= Complete the following =
**A)** Answer these about the Corolla check engine light thread:
(i) About how many miles does the corolla have?
(ii) Which two parts did the poster clean last weekend?
(iii) According to the reply, what does a blinking CEL indicate?
**B)** Carry on the Corolla check engine light thread from its final sentence.

By ph0bolus, September 12, 2016



So, my corolla is at around 160k miles, and my check engine light has been on for some time now, but just this past month and a half it started to blink whenever I try and accelerate up a hill or at a traffic light. Notice I said try, because even if at 2000 RPM's going uphill it'll start to blink. If I try and give it some gas after the light turns green at around 2000-2200 RPM's it'll start to blink and just to get around 25-30mph. I read on here that it could be a dirty MAF or throttle body, so I bought their respective cleaners and cleaned it up this last weekend with the issue still coming up. Don't know if this will help any, but when I turn the car on and walk behind the exhaust, it's not a steady stream of air coming out. It's coming out in regular puffs of air.

Any ideas on how to fix this and I'd honestly like to try and keep the repair costs at a minimum if at all possible.

Blinking CEL indicates that there is a severe engine misfire. Could be from any number of sources - best bet is to pull that CEL that has been on for a while and see what code(s) are on there. Can vary from a simple maintenance issue to something more extensive. At that age and mileage - could be nearly anything. Don't want to guess - pull the code, that will atleast point you in the right direction. Depending on where you live at - most autoparts stores can pull the CEL codes for free.

= Information provided =
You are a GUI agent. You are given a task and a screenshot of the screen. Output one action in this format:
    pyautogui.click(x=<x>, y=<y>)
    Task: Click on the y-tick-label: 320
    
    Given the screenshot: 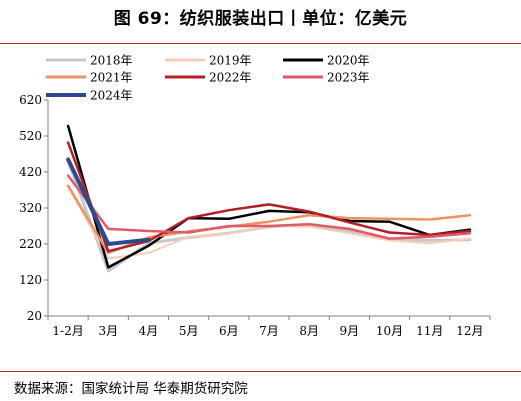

= Expected outputs =
**A)**
(i) Around 160k miles.
(ii) The MAF and the throttle body.
(iii) A severe engine misfire.

**B)**
As for the exhaust stream being "puffy" - makes sense if there are misfires. It is normal in even a well running engine, especially at idle.

Ok, I'll try to visit an auto zone or something to get the code. I'll be back.

So, pulled the codes from my car and I've got 5.

P0300-Random/multiple cylinder misfire

P0303-Cylinder 3 misfire

P0171-System too lean bank 1

P0100-Mass or volume air flow A circuit

P0110-Intake air temperature sensor 1 circuit

So, that looks pretty expensive.

Not necessarily. Most of those could be related to a common fault - could be simple as a maintenance issue.

From the last two code - P0100 and P0110 - I'd look at the MAF being either excessively dirty or could be going bad. Sometimes cleaning them will "fix" the MAF sensor - if not, you can replace it - just plug and play. Located on the airbox. If you do replace it - stick with a Denso branded part - as these 1ZZ-FE engines seem to be really picky about what replacement parts they get.

Double check the simple stuff - make sure the air filter is clear, airbox is tightly latched down, MAF sensor wiring and related vacuum hoses are attached and not showing any signs of cracking or other physical damage.

Pull the plugs and give them a quick read (look at the electrodes) - plugs can be fouled or excessively worn - causing these codes to pop up. Same with the coil on plug igniters - check the wiring running to the coils, make sure the coil on plug igniter is in good shape - rubber boot on the end is in good shape, body is not leaking or shows any cracks.

Sometimes a bad charging system (loose serpentine belt, poor chassis grounds, bad or weak alternator, bad or weak battery) can cause these codes to pop up.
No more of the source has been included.